"There you have it!" said Adam emphatically. "If it were you,
marrying Jim Lang, to live on Lang's west forty, you WOULD pay
your own way. But if it were you marrying a fine-looking young
doctor, who will soon be a power in Hartley, no doubt, it would
tickle Father's vanity until he would do the same for you."
"I doubt it!" said Kate. "I can't see the vanity in Father."
"You can't?" said Adam, Jr., bitterly. "Maybe not! You have not
been with him in the Treasurer's office when he calls for 'the tax
on those little parcels of land of mine.' He looks every inch of
six feet six then, and swells like a toad. To hear him you would
think sixteen hundred and fifty acres of the cream of this county
could be tied in a bandanna and carried on a walking stick, he is
so casual about it. And those men fly around like buttons on a
barn door to wait on him and it's 'Mister Bates this' and 'Mister
Bates that,' until it turns my stomach. Vanity! He rolls in it!
He eats it! He risks losing our land for us that some of us have
slaved over for twenty years, to feed that especial vein of his
vanity. Where should we be if he let anything happen to those
deeds?"
"How refreshing!" cried Kate. "I love to hear you grouching! I
hear nothing else from the women of the Bates family, but I didn't
even know the men had a grouch. Are Peter, and John, and Hiram,
and the other boys sore, too?"
"I should say they are! But they are too diplomatic to say so.
They are afraid to cheep. I just open my head and say right out
loud in meeting that since I've turned in the taxes and insurance
for all these years and improved my land more than fifty per
cent., I'd like to own it, and pay my taxes myself, like a man."
"I'd like to have some land under any conditions," said Kate, "but
probably I never shall. And I bet you never get a flipper on that
deed until Father has crossed over Jordan, which with his health
and strength won't be for twenty-five years yet at least.

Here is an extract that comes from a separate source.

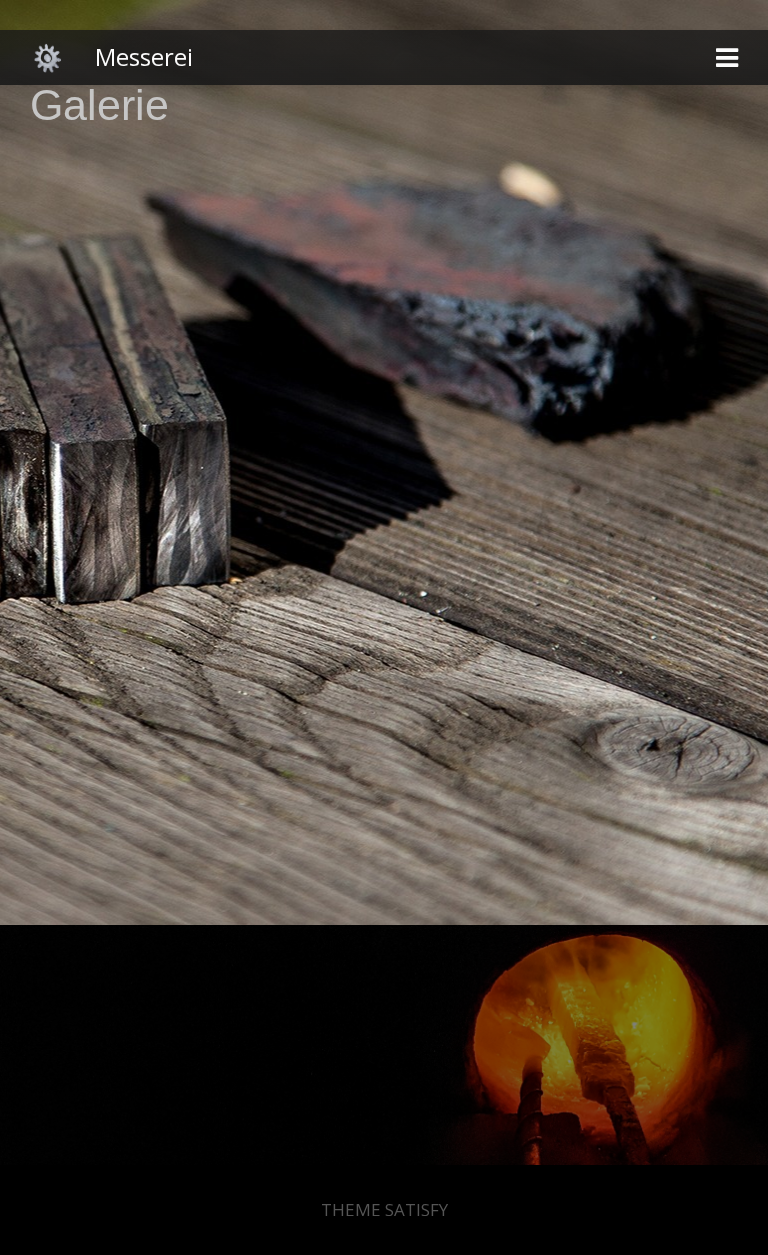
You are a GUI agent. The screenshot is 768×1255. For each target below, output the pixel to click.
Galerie (99, 105)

He's
performing a miracle that will make the other girls rave, when he
gives Nancy Ellen money to buy her outfit; but they won't dare let
him hear a whisper of it. They'll take it all out on Mother, and
she'll be afraid to tell him."
"Afraid? Mother afraid of him? Not on your life. She is hand in
glove with him. She thinks as he does, and helps him in
everything he undertakes."
"That's so, too. Come to think of it, she isn't a particle afraid
of him. She agrees with him perfectly. It would be interesting
to hear them having a private conversation. They never talk a
word before us. But they always agree, and they heartily agree on
Nancy Ellen's man, that is plainly to be seen."